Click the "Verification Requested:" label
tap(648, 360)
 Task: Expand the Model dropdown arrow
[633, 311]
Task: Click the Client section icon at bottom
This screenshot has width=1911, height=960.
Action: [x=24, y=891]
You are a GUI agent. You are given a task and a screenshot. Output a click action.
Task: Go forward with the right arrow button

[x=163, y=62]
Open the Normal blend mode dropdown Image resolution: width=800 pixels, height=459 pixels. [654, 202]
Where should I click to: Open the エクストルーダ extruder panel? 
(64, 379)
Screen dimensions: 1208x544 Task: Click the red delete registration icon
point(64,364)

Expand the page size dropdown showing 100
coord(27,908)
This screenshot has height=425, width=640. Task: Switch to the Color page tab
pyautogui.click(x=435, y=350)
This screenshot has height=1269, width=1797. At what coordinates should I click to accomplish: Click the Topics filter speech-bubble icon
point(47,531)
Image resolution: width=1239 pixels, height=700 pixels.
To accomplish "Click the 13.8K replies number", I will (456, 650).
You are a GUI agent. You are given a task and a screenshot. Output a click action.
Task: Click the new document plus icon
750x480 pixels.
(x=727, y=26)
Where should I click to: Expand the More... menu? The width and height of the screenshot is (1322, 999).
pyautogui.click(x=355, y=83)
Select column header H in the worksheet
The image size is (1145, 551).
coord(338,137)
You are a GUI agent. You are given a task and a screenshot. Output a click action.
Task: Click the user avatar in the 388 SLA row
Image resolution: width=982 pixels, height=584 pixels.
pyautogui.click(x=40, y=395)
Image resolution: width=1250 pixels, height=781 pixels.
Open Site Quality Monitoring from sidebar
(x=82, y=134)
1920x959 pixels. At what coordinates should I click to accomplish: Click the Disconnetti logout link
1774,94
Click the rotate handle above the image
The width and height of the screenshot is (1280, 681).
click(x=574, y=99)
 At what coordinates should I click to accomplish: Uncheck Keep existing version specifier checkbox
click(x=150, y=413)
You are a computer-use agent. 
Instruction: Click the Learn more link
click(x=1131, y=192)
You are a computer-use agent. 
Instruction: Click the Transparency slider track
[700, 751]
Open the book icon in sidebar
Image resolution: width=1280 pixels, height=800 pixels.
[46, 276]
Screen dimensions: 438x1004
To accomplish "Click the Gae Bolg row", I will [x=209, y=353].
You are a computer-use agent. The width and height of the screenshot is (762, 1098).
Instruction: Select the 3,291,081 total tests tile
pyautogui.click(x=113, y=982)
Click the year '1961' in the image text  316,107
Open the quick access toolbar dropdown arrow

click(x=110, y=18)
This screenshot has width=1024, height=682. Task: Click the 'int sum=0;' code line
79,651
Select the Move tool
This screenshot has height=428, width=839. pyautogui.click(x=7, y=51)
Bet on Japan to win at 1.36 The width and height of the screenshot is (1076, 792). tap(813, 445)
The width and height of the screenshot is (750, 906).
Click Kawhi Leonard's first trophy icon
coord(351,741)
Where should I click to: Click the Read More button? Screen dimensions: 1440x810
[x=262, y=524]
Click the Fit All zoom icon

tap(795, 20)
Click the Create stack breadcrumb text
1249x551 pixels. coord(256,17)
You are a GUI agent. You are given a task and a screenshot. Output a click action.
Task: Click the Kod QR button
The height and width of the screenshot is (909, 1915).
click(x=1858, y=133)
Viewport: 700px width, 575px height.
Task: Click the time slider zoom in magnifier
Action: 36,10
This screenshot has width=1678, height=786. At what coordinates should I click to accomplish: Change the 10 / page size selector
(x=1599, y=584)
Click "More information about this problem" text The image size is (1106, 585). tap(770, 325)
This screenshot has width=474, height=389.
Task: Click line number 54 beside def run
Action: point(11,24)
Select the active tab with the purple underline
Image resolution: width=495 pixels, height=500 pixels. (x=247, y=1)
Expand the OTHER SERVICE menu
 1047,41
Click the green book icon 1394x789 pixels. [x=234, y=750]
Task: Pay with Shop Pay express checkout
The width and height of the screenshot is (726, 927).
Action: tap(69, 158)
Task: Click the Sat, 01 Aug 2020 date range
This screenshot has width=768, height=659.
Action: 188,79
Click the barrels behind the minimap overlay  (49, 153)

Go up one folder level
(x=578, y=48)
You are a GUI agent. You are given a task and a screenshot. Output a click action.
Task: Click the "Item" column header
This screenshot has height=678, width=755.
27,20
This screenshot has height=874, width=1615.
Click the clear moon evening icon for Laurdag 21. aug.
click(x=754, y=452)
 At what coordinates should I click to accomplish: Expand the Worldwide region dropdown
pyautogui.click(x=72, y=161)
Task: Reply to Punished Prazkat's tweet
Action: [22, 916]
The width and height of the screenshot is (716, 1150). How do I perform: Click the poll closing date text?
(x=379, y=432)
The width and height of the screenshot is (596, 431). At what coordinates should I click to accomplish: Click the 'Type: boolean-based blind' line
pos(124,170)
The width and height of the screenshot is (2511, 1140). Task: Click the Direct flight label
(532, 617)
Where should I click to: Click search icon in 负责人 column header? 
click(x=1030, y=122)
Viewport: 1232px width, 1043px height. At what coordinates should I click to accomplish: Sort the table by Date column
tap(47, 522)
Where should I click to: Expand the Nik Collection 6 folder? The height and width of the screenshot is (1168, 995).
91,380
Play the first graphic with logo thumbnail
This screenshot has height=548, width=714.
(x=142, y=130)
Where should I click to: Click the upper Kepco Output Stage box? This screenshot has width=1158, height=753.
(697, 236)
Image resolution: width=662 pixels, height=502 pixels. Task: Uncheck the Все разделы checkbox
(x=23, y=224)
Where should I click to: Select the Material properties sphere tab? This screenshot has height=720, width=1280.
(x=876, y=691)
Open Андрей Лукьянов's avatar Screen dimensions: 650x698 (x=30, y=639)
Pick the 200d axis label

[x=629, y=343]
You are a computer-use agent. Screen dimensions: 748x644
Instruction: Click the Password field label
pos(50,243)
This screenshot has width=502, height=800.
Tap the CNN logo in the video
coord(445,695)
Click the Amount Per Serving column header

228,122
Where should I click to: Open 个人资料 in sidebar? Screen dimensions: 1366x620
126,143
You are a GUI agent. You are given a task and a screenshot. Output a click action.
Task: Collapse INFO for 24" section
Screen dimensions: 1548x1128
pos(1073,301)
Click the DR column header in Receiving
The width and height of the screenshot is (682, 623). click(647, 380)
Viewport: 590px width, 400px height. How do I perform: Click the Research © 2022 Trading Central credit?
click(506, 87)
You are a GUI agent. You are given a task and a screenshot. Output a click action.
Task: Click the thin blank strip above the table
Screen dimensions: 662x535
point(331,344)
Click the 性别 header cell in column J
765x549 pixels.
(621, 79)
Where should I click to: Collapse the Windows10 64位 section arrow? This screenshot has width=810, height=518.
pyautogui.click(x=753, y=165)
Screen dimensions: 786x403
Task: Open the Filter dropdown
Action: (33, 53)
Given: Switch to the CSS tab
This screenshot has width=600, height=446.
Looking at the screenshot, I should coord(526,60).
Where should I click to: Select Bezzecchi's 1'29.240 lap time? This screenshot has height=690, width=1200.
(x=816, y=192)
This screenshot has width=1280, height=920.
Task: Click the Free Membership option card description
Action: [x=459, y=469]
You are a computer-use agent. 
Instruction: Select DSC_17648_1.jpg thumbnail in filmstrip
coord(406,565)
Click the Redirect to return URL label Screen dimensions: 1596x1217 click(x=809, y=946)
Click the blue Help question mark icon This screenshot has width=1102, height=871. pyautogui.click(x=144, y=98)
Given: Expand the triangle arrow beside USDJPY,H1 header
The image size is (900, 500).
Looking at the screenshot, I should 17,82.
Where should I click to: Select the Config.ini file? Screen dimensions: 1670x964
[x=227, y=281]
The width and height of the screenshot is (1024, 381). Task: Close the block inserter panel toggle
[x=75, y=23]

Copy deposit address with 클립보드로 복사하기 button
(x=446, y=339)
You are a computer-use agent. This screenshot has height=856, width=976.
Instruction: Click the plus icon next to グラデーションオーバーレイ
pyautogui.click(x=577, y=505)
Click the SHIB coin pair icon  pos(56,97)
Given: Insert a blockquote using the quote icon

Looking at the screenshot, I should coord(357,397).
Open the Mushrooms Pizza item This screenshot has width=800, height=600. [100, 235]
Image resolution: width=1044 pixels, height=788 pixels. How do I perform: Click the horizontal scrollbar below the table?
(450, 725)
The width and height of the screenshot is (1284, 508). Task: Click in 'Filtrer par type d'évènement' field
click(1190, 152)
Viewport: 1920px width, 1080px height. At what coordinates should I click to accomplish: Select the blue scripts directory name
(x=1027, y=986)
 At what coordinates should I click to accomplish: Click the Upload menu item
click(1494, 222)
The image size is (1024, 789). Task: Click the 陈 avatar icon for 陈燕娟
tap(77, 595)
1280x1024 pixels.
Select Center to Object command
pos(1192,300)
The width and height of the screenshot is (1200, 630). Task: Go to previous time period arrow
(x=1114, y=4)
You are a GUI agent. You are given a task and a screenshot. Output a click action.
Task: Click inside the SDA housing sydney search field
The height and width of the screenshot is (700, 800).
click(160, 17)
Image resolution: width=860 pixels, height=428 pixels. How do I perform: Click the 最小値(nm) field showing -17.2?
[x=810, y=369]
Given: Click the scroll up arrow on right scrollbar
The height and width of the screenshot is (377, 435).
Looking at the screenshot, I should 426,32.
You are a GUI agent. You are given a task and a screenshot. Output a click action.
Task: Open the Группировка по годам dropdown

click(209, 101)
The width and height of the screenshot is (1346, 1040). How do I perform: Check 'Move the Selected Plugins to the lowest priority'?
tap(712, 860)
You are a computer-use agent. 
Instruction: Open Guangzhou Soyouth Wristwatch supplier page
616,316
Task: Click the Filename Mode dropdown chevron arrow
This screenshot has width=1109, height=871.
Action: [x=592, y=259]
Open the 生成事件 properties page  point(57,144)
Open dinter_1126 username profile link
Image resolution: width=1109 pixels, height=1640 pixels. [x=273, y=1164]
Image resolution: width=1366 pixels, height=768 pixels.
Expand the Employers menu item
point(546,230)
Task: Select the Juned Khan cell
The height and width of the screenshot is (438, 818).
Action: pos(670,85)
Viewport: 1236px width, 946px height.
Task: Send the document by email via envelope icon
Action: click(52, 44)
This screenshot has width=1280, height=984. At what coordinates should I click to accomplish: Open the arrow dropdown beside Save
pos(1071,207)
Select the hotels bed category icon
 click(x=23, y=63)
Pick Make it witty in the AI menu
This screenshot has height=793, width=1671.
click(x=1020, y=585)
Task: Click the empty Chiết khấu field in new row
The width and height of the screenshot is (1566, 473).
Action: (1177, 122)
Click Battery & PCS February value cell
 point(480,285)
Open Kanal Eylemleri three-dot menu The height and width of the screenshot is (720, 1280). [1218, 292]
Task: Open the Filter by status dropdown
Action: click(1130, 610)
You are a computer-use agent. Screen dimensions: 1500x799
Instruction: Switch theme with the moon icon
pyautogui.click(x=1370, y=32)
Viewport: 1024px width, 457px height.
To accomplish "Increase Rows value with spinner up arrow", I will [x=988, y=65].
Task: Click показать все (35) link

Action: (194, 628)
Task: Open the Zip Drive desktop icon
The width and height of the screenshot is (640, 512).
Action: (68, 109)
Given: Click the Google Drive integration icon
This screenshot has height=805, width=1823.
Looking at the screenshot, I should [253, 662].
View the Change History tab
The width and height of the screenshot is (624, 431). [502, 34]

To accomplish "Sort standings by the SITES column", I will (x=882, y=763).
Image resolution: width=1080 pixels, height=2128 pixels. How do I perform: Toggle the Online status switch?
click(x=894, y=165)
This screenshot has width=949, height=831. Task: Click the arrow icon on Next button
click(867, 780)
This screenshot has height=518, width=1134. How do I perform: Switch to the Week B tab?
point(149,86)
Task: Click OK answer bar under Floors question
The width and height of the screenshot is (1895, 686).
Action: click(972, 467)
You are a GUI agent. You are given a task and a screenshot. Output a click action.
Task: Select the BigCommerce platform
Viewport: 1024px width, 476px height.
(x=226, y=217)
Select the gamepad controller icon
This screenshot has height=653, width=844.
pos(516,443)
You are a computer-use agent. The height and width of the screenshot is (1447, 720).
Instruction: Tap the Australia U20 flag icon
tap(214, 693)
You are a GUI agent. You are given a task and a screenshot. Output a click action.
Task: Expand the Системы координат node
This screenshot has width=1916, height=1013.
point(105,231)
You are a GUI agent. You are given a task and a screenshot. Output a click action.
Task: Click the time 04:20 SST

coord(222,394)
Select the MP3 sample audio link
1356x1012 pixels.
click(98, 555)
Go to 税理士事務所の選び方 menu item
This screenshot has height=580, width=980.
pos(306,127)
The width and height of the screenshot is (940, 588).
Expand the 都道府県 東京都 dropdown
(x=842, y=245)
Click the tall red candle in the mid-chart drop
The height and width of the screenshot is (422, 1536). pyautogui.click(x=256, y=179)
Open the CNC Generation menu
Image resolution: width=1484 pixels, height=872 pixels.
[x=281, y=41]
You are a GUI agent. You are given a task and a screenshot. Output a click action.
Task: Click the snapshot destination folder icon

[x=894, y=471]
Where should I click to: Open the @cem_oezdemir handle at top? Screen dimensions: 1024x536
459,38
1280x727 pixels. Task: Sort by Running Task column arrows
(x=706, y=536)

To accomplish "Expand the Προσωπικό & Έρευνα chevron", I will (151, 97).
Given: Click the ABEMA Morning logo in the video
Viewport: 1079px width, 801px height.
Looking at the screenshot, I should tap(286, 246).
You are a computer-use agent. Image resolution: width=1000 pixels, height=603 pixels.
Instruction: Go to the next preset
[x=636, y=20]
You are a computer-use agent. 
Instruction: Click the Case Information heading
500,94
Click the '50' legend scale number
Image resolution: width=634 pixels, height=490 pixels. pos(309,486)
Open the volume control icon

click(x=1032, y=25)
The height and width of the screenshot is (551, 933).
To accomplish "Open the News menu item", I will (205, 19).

• What you are asked to do: Provide the number of lines holding the word "Drive" within the material, without any other text.

• Reply to the exercise: 2